Once the initial debridement has been done, management in an intensive care unit is recommended, and scheduled debridements at intervals of 6–48 h should be performed until no further necrosis or infected tissue is seen. Close monitoring of the physiology of the patient, as well as serial WBC counts, should be performed every 6–12 h. Any additional physiologic derangement or increase in the WBC count at a time earlier than planned re-debridement should prompt more frequent reoperations.
Patients with NSTI may develop organ failure, such as acute renal failure and acute respiratory distress syndrome, which require supportive care. Appropriate early nutritional support helps control the catabolic response of these patients. Aggressive fluid resuscitation and blood component therapy is often required during the perioperative period. Judicious control of glucose, as well as novel therapeutic approaches for severe sepsis or septic shock, should be considered to optimize the host response to infection.
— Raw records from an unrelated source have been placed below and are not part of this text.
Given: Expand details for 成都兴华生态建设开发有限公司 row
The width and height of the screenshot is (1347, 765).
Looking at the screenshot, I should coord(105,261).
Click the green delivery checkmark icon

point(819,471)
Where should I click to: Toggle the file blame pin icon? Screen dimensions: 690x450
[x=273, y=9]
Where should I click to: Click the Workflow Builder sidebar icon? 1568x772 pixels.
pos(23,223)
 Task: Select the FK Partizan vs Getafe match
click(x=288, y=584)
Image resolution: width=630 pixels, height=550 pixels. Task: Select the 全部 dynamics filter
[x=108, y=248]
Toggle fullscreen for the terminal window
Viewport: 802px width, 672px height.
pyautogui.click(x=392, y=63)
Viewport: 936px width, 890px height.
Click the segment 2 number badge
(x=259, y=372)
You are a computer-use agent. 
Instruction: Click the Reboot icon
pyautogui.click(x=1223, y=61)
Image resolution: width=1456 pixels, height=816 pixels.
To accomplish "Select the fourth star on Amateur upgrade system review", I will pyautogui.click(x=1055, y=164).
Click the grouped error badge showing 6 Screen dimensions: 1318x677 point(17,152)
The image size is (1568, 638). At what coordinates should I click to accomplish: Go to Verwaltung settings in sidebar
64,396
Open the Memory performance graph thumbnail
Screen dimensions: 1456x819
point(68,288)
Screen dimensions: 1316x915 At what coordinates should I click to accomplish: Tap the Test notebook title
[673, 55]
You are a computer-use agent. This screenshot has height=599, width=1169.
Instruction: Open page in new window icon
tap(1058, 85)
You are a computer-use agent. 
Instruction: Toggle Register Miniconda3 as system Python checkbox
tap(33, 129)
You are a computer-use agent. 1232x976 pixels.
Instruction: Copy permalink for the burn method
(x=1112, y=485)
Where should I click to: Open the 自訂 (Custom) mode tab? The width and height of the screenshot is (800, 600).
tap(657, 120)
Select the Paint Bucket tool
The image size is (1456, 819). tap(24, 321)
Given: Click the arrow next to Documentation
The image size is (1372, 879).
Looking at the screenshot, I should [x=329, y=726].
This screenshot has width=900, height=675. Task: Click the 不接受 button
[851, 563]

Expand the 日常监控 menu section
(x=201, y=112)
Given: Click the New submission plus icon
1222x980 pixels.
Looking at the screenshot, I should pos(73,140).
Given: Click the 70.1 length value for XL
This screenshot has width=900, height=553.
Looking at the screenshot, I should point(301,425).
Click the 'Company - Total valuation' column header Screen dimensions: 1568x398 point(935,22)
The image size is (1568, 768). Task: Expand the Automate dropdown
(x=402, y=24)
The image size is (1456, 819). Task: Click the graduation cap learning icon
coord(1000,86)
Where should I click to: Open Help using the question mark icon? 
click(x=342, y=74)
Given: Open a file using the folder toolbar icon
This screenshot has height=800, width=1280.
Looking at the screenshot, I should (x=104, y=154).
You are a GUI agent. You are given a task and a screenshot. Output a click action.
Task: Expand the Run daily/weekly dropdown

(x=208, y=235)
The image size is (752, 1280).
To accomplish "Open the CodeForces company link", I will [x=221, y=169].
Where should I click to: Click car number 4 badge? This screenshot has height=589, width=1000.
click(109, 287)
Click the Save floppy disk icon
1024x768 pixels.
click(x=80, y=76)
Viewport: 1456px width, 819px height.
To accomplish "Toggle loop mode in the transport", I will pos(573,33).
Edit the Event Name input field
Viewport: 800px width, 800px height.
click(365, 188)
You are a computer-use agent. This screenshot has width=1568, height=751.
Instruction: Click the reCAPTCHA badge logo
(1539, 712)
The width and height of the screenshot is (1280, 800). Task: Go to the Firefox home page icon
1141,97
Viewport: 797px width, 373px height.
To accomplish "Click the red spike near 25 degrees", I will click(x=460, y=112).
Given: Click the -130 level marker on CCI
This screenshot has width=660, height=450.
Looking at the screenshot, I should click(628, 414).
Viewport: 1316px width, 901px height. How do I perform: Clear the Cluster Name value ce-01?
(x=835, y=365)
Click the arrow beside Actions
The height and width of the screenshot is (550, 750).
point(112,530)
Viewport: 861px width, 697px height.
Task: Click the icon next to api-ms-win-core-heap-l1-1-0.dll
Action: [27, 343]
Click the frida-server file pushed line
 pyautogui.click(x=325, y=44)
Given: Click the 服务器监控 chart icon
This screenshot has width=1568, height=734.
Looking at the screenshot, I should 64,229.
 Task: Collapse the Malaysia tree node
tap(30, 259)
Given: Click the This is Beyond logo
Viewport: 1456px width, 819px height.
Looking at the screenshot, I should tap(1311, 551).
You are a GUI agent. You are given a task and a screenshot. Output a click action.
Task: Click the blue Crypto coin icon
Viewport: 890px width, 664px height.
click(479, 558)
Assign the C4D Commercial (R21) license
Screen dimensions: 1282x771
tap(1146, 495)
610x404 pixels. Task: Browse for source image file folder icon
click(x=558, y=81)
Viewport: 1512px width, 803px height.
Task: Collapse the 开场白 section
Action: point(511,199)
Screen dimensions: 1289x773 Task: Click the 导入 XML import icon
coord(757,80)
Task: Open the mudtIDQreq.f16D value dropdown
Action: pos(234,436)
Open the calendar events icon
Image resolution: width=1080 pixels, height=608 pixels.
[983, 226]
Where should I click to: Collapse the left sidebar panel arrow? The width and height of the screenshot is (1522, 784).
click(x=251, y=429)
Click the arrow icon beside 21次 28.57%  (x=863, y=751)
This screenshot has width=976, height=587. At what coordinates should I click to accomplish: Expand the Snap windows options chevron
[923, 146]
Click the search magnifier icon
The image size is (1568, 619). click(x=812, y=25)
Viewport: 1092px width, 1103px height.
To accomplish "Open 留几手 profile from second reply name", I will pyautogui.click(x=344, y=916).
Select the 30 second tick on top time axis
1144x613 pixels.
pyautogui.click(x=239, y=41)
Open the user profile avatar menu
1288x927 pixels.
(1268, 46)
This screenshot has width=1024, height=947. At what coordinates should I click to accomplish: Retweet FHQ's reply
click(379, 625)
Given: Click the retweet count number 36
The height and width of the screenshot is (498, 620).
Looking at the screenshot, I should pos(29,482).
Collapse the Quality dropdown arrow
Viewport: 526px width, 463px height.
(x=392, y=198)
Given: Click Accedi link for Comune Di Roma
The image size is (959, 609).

Hyperbaric oxygen has been advocated by different groups that argue for a decreased number of debridements and decreased mortality.23A typical treatment protocol involves HBO, given aggressively after the first surgical debridement. Three treatment sessions, in a multi place chamber at 3 atmosphere absolute (ATA), 100% oxygen for 90 minutes each, can be given in the first 24 hours.
From the second day, twice daily treatments can ensue until granulation is obtained to a total of 10-15 treatments. Hyperbaric oxygen is not available at all institutions, and transportation of patients at least 3 times per day may become unsafe and may limit the ability to perform close monitoring and timely debridements.24
Intravenous immune globulin has also been used in the treatment of NSTI, particularly if the NSTI is associated with group A streptococcal infection. These studies are also controversial and difficult to compare, given the small number of patients and the different methodologies used.25
Prognosis: Mortality rates in patients of NSTI have been reported between 16%–24% in various series. A wide number of prognostic factors or predictors of mortality have been identified. Various scores have been created recently to stratify and predict the mortality associated with NSTI.
Anaya et al. (2009) created a score to categorize patients according to the risk of mortality which included age >50 years; WBC count >40, 000 cells/cu mm; hematocrit >50%; heart rate >110 beats/min; temperature <36°C; and creatinine level >1.5 mg/dl.17 Patients were categorized in 3 groups, according to the risk of mortality. Tools like this should help to identify high-risk patients who may benefit from novel therapeutic strategies or for selection of patients for future trials.